Recuerdo que iba a renunciar a mi carrera y no quería terminar la monografía. Ayer, fuí aprobada para sustentarla y debo hacerle pocas modificaciones (aunque todavía me dé flojera escribir en inglés académico), y son tan pocas que todavía no puedo creer que lo haya logrado. Y claro, la frase que me acompañó estos meses: "poco a poco el pájaro hace su nido".

Todavía siento tanto miedo pasear por todo mi cuerpo. Pero lo vivo en paz, lo dejo ser. Vamos a ver que trae la vida, petit à petit.

26.2.15

Do something. Do anything.

Me he sentido deprimida. Y sí, ése es el adjetivo. Claro, muy triste... pero demasiado triste. Tan triste que no he sabido que hacer con mi tristeza. Tan frustrada que de onces como pan con frustración, y tan decepcionada de mí misma que me he empezado a odiar un poco.

Sí, todo eso ha pasado en este año tan maravilloso, donde apenas y se va a acabar el segundo mes. Sé que en algún otro punto de mi vida me habría matado, porque nada aparentemente tiene sentido para mí. Pero resulta que en algún momento de mi vida logré partirme en dos, en una yo que puede observar todo esto con amor y paciencia y esperar a que ese otro yo destructivo, odioso y triste pueda irse o matarse de una vez.
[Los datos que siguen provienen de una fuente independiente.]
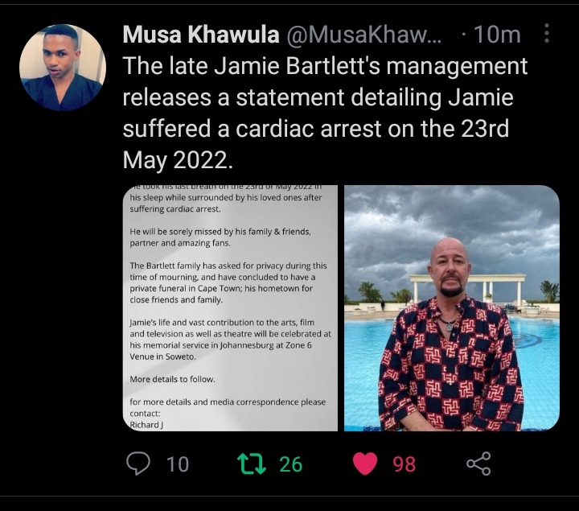Tap the share icon below the tweet
579x511 pixels.
(478, 464)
Sé que necesito una muerte metafórica, urgente, pronto. Pero también rápida. Siento que llevo muriendo desde enero y todavía no he muerto y vuelto a nacer. Necesito que sea rápida, y que esta vez, por entre todas las veces, sea definitiva. Quiero dejar morir esa parte de mí que quiere estar muerta, y empezar a vivir con esa parte de mí que quiere estar viva. 

Así de simple.

I wanna start doing something, doing anything.